In July 1997, she announced that the DS and nine other opposition parties would boycott the 1997 Serbian parliamentary election, on the grounds that the government "had done nothing to make election conditions more honest." In the aftermath of the 1999 NATO bombing of Yugoslavia, she took part in several protests against Milošević's government.

As a spokesperson for the DS, Joksimović also made frequent comments on events in the Republika Srpska, the predominantly Serb entity of Bosnia and Herzegovina. She welcomed the victory of the Serb National Alliance in the 1997 Republika Srpska parliamentary election, affirming her party's support for the National Alliance's commitment to "democratization and respect for the constitution and stipulations of the Dayton Agreement."

===After the fall of Milošević (2000–04)===
====City politics====
Slobodan Milošević was defeated by DSS leader Vojislav Koštunica in the 2000 Yugoslavian president election, a watershed event that brought about large-scale changes in the politics of Yugoslavia and Serbia. Koštunica was a candidate of the Democratic Opposition of Serbia (DOS), a broad and ideologically diverse coalition of parties opposed to Milošević's rule; the DS was one of its constituent members. Joksimović was re-elected to the Belgrade city assembly in the concurrent 2000 Serbian local elections, winning in Stari Grad's fifth division.

====Parliamentarian====
In the aftermath of Milošević's defeat, a new Serbian parliamentary election was called for December 2000. Joksimović appeared in the ninetieth position on the DOS's electoral list; the coalition won a landslide majority with 178 out of 250 seats, and Joksimović was awarded a mandate when the assembly met in January 2001. (From 2000 to 2011, Serbian parliamentary mandates were awarded to sponsoring parties or coalitions rather than to individual candidates, and it was common practice for the mandates to be distributed out of numerical order. Joksimović did not automatically receive a mandate by virtue of her list position, but she was nonetheless chosen as a Democratic Party representative within the coalition.) She and several other delegates resigned from the assembly on 12 June 2002, but their resignations were subsequently annulled and their mandates restored on technical grounds.
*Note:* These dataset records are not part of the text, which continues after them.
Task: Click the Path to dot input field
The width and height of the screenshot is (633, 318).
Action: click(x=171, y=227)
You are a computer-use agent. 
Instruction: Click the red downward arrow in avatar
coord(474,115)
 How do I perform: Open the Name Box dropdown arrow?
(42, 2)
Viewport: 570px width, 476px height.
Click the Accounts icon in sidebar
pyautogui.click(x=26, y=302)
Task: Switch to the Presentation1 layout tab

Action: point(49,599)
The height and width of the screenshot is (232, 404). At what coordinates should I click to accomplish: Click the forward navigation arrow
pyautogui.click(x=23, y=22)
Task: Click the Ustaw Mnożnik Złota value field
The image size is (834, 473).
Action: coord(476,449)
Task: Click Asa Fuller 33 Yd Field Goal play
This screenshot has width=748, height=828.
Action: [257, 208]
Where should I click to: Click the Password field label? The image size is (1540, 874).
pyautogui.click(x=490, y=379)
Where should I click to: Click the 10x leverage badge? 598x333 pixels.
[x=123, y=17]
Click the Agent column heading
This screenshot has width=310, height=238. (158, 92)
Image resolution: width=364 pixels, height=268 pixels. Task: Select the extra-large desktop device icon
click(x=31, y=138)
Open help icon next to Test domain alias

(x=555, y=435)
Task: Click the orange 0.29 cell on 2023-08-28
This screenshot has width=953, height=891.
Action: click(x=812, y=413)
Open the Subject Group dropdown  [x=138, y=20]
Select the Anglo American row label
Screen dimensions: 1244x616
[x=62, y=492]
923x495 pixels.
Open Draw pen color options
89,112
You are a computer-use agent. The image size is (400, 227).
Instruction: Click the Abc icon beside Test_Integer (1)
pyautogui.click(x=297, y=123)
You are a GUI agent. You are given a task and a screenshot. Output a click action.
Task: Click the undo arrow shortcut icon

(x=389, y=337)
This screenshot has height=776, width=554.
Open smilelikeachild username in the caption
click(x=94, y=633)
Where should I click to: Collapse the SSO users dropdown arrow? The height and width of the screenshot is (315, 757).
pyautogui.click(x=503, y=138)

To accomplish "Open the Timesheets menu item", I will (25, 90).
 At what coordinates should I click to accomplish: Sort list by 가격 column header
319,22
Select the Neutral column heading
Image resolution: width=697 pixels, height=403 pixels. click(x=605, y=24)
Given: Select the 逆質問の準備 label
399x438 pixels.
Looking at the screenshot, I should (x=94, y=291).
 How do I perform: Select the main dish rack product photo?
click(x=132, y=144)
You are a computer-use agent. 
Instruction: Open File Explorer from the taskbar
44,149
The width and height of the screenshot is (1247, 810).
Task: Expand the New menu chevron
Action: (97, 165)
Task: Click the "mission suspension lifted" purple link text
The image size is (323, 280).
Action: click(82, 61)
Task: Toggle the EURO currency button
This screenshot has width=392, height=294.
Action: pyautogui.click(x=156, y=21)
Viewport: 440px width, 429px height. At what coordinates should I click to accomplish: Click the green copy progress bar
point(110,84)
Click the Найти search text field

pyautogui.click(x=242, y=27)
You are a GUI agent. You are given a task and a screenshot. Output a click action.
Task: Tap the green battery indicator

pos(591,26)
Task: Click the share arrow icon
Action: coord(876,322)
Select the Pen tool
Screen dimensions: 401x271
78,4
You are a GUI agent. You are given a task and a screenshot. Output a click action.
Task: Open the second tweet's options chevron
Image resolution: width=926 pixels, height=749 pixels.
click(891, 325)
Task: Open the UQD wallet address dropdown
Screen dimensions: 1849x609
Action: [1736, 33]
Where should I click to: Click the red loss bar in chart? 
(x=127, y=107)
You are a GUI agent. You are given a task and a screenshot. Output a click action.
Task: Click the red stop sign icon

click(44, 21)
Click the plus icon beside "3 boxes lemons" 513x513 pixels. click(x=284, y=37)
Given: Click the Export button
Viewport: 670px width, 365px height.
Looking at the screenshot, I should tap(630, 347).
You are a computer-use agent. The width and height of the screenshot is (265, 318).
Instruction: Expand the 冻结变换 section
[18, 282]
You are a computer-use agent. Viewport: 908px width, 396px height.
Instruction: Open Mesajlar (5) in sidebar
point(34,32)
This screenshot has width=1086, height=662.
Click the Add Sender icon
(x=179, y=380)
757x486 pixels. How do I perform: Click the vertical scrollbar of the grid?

The DS fielded its own list in the 2003 Serbian parliamentary election, and Joksimović appeared in the twenty-fourth position. The list won thirty-seven seats. She was not, on this occasion, given a mandate, and her term in office ended when the new parliament was constituted in early 2004.

====Government official====
In 2001, Joksimović was appointed as an assistant minister in the Yugoslavian ministry of foreign affairs, leading the directorate-general of information, press, and culture. She served in this role until 2004.

She argued against the possible breakup of Yugoslavia into its constituent republics of Serbia and Montenegro in January 2001, arguing that this would jeopardize investments. In May of the same year, she announced that Yugoslavia would need to eliminate eleven of its embassies as a cost-cutting measure.

In 2002, United Nations official Carla Del Ponte charged that Yugoslavian officials were allowing accused war criminal Ratko Mladić to remain at liberty. Joksimović rejected this charge, saying that officials were not aware of Mladić's whereabouts. She welcomed the start of the Srebrenica war crimes trial at the International Criminal Tribunal for the Former Yugoslavia (ICTY) the following year, saying that Serbian citizens had been poorly informed about the 1995 Srebrenica massacre and that the trial would help Serbians come to terms with the events of the Bosnian War.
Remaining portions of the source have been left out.